Change is coming at last to Britain’s fund management industry

In most industries, prices fall as the number of customers grows and the provider achieves economies of scale. Companies know that the lower their prices, the more customers they are likely to get and keep. So, when they can, they cut their prices.

This is even the case for most fund managers. Research from TCF Investment shows that in the US, small investment funds (with under £50m of assets in total) charge median total expense ratios (TERs) of 1.5% of the value of the assets a year. After that, it comes down quite fast: funds in the £50m-£275m range charge 1.38%; in the £275-£700m range charge 1.27%; and the biggest funds – those over £700m – charge 1.24%.

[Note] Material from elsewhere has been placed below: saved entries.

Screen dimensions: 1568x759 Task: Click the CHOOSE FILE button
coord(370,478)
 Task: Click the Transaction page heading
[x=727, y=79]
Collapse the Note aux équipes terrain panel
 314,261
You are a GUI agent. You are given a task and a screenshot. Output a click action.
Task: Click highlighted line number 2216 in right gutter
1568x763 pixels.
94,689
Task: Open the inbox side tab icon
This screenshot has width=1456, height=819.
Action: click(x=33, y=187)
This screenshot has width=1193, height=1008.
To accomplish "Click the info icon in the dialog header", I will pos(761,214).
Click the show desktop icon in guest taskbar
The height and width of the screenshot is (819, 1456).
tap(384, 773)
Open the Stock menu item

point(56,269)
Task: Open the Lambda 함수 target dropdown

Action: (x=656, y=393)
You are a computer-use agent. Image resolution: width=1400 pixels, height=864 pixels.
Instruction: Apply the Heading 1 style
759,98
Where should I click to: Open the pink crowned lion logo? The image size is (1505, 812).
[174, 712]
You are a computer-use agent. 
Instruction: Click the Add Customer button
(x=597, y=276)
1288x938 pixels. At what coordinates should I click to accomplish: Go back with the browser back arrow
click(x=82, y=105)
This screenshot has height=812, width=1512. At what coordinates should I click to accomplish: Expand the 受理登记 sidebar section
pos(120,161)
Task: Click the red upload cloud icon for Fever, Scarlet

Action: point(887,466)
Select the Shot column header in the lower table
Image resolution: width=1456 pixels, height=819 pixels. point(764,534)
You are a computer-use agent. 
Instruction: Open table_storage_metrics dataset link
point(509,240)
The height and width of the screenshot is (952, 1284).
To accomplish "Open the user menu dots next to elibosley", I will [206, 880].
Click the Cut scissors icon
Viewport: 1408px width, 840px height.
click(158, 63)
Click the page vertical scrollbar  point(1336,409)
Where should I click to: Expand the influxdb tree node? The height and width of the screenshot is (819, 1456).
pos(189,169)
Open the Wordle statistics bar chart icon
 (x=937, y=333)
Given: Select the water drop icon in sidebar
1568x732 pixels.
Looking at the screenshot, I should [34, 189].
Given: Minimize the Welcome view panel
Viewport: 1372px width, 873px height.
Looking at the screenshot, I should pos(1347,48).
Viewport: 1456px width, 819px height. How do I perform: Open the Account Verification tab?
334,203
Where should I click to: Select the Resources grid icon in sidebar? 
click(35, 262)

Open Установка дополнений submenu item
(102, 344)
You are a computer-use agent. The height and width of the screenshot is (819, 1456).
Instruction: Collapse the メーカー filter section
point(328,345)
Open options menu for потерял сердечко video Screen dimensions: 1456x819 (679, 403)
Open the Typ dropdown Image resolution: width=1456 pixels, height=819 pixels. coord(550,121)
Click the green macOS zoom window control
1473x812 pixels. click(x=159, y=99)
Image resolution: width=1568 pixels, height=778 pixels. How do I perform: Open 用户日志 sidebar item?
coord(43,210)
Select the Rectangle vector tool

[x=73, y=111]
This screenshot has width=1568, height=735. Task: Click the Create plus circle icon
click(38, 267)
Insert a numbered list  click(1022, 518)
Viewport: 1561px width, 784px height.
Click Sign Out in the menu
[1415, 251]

It is the same in Germany, where the small funds are pricey, at 1.73%, but the bigger funds are relatively cheap: using the same price brackets as above, they shift to 1.61%, 1.43% and finally, for funds with over £700m, to 1.37%.

Fees are higher overall in France (the corresponding numbers are 2.34%, 1.97%, 1.61% and 1.58%), but they still fall as assets rise.

You might all think this makes sense. After all, if you can run a £500m fund on £9.8m (using the 1.97% fee), you can run a £900m fund on £14.4m (the 1.61% fee). So it seems reasonable that the percentage of assets taken should fall as the assets grow.

However, if that’s how you think, you probably aren’t a UK fund management company. Here, things are different. Instead of falling as a fund grows, the percentage taken rises.

According to the numbers from TCF, while fees do fall as a fund grows over £50m, they rise thereafter. Own units in a fund with assets of £50-£275m and you’ll pay 1.66%. Go for one in the £275m-£700m range and you’ll pay 1.65%. Over £700m and its 1.67%. That’s 34% more than you’d pay in the US and even 5.6% more than you’d pay in France. Worse, over the last ten years UK fees have not fallen, but risen.

So what’s going on?

It isn’t the case that it costs more to run funds in the UK than it does in France or Germany. And there are, of course, a good many funds charging fees well below the overly steep average, and doing really rather well out of it. None of the managers of the many excellent investment trusts charging 1% or under looks particularly hard up to me.

The fact is that the fund management industry is not a particularly altruistic one. The fees it charges are commercial. And they are based not on the costs of the funds but on whatever the market will bear.

So our real question should not be why isn’t the industry more generous to its customers, but why does our market bear such high costs? Americans wouldn’t pay these fees, so why do we?

For the same reason we still bought cars back when the block exemption and lack of harmonisation of car prices in Europe left UK prices much higher than those elsewhere. A few intrepid buyers bought “grey import” cars from abroad, but for most, doing so was just too hard. So they paid up to buy domestically.

There is a parallel here with funds. The big management companies (Fidelity, Jupiter etc) have something of an oligopolistic hold over the market thanks to their expensive branding and cosy relationships with the IFA industry and platforms. It is possible for investors to find cheaper – and possibly better funds – elsewhere but for most it is, again, just too hard: the language is too confusing and their advisers are too often in thrall to the commission system,  so they go where they are led.

On the plus side, it wont be long before the kind of transparency I have been writing about for some time will be with us.

From next year, advisers will have to stop charging commission and start making fees totally clear. A little later, one-stop shop investment platforms are to be dragged kicking and screaming into disclosing the kickbacks they get from fund managers. Add that to the intense competition from exchange traded funds (ETFs) and investment trusts and change must soon be afoot.

TCF, by the way, commissioned the research I refer to above to promote the fact that their own funds are run on a downwards sliding scale basis: the bigger the fund, the lower the percentage fee. The management fee on their Total Clarity Funds is 0.4%. The maximum initial TER is 0.8%. But by the time the fund hits an asset value of £800m the maximum TER will be 0.6%.

They pay no commission and no initial, exit or switching fees. The funds are small and haven’t been running long enough for me to make any particular comment about their performance. But I hope other fund management companies will follow their lead on fees. It’s a good one.